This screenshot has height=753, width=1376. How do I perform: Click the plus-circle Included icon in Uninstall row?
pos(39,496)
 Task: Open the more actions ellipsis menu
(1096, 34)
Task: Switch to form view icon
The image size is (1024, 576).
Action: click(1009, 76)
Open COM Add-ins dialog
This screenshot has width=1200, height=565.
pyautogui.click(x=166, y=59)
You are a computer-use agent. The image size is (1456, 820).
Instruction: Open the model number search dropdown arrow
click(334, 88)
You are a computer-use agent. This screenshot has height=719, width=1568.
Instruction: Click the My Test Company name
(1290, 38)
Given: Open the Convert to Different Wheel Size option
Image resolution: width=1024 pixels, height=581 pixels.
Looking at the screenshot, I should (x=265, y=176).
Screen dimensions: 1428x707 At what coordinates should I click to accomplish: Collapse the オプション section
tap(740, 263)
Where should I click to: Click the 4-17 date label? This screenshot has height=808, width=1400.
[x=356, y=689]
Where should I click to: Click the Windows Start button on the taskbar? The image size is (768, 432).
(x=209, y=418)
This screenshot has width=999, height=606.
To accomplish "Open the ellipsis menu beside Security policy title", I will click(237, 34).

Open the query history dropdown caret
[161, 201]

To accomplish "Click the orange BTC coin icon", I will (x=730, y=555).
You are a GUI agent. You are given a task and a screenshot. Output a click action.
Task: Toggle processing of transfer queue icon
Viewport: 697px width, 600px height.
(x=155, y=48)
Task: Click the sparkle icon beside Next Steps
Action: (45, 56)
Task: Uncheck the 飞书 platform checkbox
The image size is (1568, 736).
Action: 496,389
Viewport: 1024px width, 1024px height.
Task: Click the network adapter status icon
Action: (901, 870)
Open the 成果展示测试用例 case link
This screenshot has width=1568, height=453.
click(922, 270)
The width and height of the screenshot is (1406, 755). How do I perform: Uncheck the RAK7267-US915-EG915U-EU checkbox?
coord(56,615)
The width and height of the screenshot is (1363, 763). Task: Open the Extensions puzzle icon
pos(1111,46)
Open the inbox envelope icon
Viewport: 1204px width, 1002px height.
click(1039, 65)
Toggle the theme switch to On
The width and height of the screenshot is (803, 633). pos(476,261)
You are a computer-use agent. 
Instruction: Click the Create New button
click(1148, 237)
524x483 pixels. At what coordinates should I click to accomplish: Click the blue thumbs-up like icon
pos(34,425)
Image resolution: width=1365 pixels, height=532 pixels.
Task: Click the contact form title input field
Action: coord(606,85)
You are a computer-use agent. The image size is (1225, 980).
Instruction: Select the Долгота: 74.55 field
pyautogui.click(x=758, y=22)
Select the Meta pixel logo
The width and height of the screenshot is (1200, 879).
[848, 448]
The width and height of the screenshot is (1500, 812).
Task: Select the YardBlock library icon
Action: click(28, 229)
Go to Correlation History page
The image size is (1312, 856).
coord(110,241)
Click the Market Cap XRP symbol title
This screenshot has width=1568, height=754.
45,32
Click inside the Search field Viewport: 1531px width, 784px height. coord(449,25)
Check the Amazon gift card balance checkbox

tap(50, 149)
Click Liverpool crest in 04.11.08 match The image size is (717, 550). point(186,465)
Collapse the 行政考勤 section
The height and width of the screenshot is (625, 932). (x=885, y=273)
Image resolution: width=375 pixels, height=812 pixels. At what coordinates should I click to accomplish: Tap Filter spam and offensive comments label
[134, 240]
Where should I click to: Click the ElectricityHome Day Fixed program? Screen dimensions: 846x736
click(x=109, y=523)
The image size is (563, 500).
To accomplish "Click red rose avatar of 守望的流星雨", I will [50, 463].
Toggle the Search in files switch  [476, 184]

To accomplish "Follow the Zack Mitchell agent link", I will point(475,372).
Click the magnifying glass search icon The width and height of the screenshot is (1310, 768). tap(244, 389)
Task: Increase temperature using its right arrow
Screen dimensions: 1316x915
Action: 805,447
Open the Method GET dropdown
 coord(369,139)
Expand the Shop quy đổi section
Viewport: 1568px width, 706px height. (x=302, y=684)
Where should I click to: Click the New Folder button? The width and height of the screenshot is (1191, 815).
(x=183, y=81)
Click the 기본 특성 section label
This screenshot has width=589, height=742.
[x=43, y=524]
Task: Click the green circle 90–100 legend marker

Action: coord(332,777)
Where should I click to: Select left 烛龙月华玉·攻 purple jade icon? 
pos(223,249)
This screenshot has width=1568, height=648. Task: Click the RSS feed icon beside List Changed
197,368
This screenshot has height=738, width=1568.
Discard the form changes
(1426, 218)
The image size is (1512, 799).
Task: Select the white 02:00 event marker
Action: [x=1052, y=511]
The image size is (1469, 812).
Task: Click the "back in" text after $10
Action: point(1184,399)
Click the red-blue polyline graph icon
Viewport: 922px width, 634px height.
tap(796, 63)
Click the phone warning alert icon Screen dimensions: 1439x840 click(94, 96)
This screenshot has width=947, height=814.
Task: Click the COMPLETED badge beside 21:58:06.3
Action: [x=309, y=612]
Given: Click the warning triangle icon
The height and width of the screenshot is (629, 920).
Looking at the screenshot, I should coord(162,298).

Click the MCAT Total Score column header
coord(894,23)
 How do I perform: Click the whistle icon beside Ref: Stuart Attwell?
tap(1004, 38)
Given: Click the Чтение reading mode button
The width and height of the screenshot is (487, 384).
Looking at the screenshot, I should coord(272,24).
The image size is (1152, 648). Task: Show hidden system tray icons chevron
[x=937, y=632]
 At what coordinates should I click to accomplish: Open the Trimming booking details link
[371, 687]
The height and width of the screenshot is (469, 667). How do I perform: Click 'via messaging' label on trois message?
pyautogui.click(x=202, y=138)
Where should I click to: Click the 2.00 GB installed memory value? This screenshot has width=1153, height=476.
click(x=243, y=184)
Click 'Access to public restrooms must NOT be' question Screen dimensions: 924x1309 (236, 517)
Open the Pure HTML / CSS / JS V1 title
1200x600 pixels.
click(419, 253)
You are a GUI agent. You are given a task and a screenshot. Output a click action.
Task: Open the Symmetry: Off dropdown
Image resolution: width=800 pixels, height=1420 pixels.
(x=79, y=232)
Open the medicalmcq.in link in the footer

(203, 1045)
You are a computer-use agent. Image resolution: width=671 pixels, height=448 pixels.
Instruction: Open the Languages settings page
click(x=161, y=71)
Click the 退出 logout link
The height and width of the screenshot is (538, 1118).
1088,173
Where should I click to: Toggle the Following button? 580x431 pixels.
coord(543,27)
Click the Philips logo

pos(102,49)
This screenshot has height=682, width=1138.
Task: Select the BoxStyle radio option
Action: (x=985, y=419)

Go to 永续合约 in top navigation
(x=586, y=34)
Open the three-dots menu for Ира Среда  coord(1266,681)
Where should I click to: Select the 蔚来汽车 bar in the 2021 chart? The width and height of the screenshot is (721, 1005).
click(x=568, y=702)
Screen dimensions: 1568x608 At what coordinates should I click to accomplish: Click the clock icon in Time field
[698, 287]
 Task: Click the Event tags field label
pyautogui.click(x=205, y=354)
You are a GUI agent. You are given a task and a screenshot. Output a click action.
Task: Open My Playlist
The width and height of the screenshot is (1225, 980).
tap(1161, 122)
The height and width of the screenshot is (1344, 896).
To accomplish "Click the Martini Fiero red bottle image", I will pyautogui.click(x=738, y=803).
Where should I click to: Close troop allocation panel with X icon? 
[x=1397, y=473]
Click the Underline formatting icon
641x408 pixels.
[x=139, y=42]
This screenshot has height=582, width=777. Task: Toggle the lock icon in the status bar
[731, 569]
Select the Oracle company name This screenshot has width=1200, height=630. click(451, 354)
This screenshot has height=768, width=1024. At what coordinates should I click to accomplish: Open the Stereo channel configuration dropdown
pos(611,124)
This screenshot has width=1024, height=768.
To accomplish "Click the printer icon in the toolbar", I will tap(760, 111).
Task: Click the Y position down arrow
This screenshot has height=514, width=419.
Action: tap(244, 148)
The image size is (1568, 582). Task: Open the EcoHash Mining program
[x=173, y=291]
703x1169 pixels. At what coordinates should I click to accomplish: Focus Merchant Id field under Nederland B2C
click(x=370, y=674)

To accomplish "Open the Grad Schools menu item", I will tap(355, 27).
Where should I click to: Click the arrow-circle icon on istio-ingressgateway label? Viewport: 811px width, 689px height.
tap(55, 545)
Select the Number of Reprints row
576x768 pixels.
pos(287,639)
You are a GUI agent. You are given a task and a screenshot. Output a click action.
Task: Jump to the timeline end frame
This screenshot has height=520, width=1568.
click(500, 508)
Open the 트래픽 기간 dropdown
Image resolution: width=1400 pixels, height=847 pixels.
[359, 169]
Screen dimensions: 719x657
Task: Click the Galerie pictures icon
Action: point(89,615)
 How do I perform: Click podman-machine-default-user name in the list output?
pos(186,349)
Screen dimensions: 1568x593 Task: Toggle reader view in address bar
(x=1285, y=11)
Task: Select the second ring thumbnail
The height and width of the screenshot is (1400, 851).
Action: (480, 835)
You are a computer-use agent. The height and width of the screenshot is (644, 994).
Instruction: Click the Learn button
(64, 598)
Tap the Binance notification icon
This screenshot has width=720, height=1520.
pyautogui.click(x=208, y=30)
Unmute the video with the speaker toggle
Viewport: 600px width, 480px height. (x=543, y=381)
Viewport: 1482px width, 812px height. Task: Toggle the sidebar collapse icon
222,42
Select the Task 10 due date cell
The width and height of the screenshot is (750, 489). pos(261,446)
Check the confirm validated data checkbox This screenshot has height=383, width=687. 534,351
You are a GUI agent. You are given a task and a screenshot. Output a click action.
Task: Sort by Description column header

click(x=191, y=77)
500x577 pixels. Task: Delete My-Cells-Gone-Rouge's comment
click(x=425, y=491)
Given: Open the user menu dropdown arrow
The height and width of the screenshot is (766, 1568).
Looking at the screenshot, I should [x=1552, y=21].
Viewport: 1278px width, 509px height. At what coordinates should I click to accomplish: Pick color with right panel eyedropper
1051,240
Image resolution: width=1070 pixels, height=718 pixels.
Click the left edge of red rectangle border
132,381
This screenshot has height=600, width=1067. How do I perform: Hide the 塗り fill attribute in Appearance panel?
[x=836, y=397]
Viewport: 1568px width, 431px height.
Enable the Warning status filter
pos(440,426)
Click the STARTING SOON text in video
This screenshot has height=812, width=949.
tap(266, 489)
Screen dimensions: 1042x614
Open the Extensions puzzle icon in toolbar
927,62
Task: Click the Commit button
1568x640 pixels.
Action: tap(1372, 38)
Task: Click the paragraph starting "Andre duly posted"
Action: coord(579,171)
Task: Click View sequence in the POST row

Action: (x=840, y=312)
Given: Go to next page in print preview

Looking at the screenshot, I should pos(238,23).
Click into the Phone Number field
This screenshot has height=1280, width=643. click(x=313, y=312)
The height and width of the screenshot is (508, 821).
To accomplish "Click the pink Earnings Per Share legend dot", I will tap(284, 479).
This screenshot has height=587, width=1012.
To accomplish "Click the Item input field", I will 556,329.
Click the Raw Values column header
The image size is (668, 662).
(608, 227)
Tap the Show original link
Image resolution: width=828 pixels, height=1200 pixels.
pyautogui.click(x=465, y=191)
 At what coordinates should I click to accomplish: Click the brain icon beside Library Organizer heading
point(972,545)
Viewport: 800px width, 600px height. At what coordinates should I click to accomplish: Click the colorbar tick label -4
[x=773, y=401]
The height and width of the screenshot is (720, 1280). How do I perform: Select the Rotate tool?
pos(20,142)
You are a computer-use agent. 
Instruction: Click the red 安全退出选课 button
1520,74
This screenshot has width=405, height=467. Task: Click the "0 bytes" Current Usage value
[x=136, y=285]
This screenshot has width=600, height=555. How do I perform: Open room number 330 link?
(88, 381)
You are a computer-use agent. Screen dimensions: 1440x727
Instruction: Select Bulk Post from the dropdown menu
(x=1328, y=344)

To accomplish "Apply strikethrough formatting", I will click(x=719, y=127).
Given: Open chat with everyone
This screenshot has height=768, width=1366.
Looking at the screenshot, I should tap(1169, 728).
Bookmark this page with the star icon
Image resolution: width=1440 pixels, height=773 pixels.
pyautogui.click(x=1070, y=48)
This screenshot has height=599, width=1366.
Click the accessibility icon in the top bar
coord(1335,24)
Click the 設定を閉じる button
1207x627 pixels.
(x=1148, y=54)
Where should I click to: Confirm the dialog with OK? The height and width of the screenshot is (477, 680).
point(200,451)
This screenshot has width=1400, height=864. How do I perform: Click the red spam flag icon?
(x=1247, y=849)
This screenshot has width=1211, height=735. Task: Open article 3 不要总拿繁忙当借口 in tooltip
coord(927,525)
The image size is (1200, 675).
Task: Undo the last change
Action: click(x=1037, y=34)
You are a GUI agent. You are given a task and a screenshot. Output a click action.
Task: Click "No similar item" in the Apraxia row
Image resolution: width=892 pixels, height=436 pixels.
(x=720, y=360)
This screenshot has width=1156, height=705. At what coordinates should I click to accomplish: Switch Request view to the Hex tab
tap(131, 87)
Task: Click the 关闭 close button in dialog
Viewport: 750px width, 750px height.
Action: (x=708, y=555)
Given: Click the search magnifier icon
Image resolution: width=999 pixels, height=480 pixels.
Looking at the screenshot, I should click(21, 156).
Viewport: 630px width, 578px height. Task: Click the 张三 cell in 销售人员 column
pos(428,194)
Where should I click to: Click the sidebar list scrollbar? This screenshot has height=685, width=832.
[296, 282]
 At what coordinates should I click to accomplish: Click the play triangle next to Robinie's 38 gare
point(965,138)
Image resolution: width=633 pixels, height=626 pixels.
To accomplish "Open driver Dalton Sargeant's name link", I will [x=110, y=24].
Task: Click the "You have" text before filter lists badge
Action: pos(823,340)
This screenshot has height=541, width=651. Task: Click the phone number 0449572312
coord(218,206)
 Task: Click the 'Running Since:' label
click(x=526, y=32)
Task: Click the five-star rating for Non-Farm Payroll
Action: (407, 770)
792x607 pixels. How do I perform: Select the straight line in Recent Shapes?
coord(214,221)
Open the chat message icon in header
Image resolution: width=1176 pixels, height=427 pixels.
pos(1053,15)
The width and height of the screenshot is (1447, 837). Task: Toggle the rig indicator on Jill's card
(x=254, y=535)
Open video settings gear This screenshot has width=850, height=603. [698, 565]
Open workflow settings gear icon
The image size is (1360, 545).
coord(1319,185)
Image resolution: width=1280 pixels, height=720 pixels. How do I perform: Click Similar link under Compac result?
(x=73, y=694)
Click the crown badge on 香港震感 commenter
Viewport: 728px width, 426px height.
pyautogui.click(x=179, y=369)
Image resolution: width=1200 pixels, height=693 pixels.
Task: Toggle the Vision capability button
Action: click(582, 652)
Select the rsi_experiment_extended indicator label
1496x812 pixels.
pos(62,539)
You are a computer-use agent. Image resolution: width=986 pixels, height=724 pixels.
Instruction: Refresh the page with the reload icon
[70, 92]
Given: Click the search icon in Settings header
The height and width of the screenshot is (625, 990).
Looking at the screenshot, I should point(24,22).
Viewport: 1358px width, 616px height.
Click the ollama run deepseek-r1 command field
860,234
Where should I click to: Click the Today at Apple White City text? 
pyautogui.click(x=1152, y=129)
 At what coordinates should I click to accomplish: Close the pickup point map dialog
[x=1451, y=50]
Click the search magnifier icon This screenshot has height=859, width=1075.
****
Wherever a line in the data above holds "magnifier", copy that line.

_Response below:_
Given: Click the search magnifier icon
Click the search magnifier icon This screenshot has height=859, width=1075.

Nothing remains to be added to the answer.